Southern Times Writer
The month of June saw the prices for precious metals taking a downward trend because of global economic uncertainties.
According to Focus Economics, precious metals prices fell 1.6 percent on a month-on-month basis in June (May -2.2 percent month-on-month).
The fall in the precious metal prices is a result of a series of interest rate increases in the US economy as well as the strengthening of the US dollar.
During the month of June, US Federal Reserve decided to hike its rates twice. The increased interest rates resulted in the wearing away of the lucrativeness of precious metals as safe heaven assets.
In addition to the hike is the unceasing trade war between major players which continues to derail demand for key industrial commodities, including palladium, platinum and silver. The Focus Economics report pointed out that the recent implementation of tariffs on US$34 billion worth of Chinese goods imported to the US and the immediate retaliation by China on 6 July are ladders towards further economic uncertainty.

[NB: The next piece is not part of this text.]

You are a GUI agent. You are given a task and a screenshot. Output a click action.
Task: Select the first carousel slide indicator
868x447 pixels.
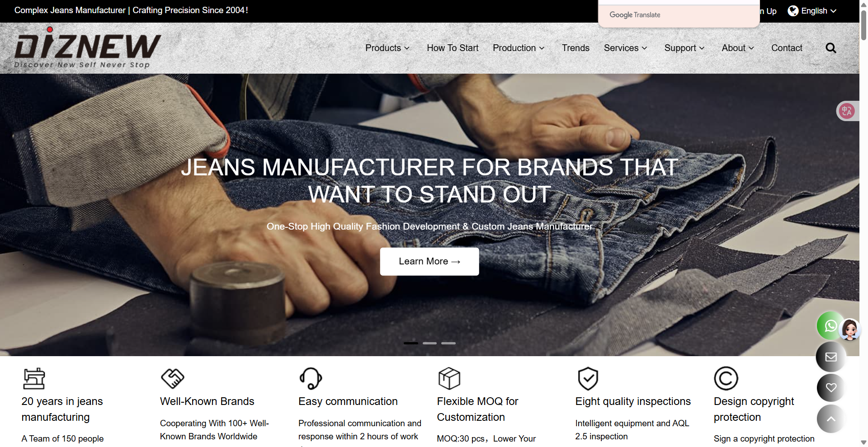point(411,343)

“Looking ahead, prices for precious metals will be determined by geopolitical risks, although the effects will have an opposite impact on the commodities. While an uncertain global outlook will notably support gold prices, prospects of weaker global growth will dampen demand for industrial commodities.
"Elevated geopolitical risks, healthy purchases of jewellery and robust industrial demand are expected to lead precious metal prices to rise 2.4% year-on-year in Q4 2018. The Focus Economics panel sees prices increasing at a broadly similar pace of 2.3% year-on-year in Q4 2019,” stated the report.

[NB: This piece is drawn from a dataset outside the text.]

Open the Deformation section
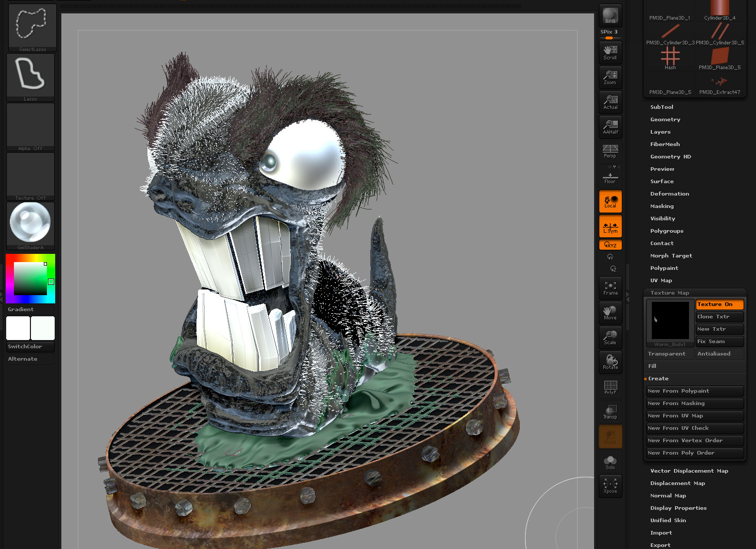The width and height of the screenshot is (756, 549). pos(669,193)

On a current performance analysis starting with the gold price, the price of gold decreased 3.05 US$ an ounce or 0.25 percent to $1,226.05 on Wednesday July 18 from $1,227.12 in the previous trading session. After reaching its lowest level in the previous week the yellow metal has started to show signs of life.

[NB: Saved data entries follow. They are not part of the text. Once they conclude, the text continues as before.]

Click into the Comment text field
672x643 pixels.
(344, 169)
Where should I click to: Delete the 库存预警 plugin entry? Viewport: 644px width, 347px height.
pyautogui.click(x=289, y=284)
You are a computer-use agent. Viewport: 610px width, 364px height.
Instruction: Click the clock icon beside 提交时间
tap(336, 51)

According to FX empire, analysts stated that last week’s spike move suggests that possibly Friday 13 July to $1236.20, slightly above the July 7, 2017 bottom at $1230.70, was an indication of fatigue, and the market may be gearing up for a short-covering rally. The gold prices initially rallied during Monday’s session but ran into trouble around the $1245 level, which was offering short-term resistance and pulled back.
Moving forward, the market was likely to witness some amount of buying interest from the $1238 level. In the long term, the market was likely to be under pressure as fears of strengthening trade wars, rising interest rate in the US as well as the US$ gains.
Silver price started the month of June on the high with prices ranging between $16.5 to $16.2 the precious metal witnessed a severe fall on 2 July to $15 .8 and was recovering from the fall. The silver prices initially rallied during Monday 16 July session but gave in all the gains reaching down to the $15.75 level. On Wednesday July 18 silver prices decreased 0.09 US$ an ounce or 0.55 percent to $15.47 from $15.55 in the previous trading session. Experts forecast that the market is likely to break towards the $15.50 level as the market is struggling to move higher from that point. Given the current situation the $16 level seems to be resistive and it may be problematic for the market to go above in the set prices.
Oil prices pushed higher in June due to global demand and US efforts to shut out Iranian output using sanctions. The month of June saw oil price rising from $66 to a high of $74. The month of June saw global oil prices averaging $74 a barrel which is $3 barrel lower than in May. On Monday 15 July crude oil prices broke the $70 support level session, reaching towards the $68 level. Crude oil further decreased 0.50 USD/BBL or 0.73 percent to $67.62 on Wednesday July 18 from $68.08 in the previous trading session.
The current fall of the price was a result of the recent Saudi Arabia decision to release more oil supplies to the market, in addition the strengthening of the USD was keeping the market under pressure. Analysts forecast that crude oil prices will average $73 a barrel in the second half of 2018 and $69/b in 2019.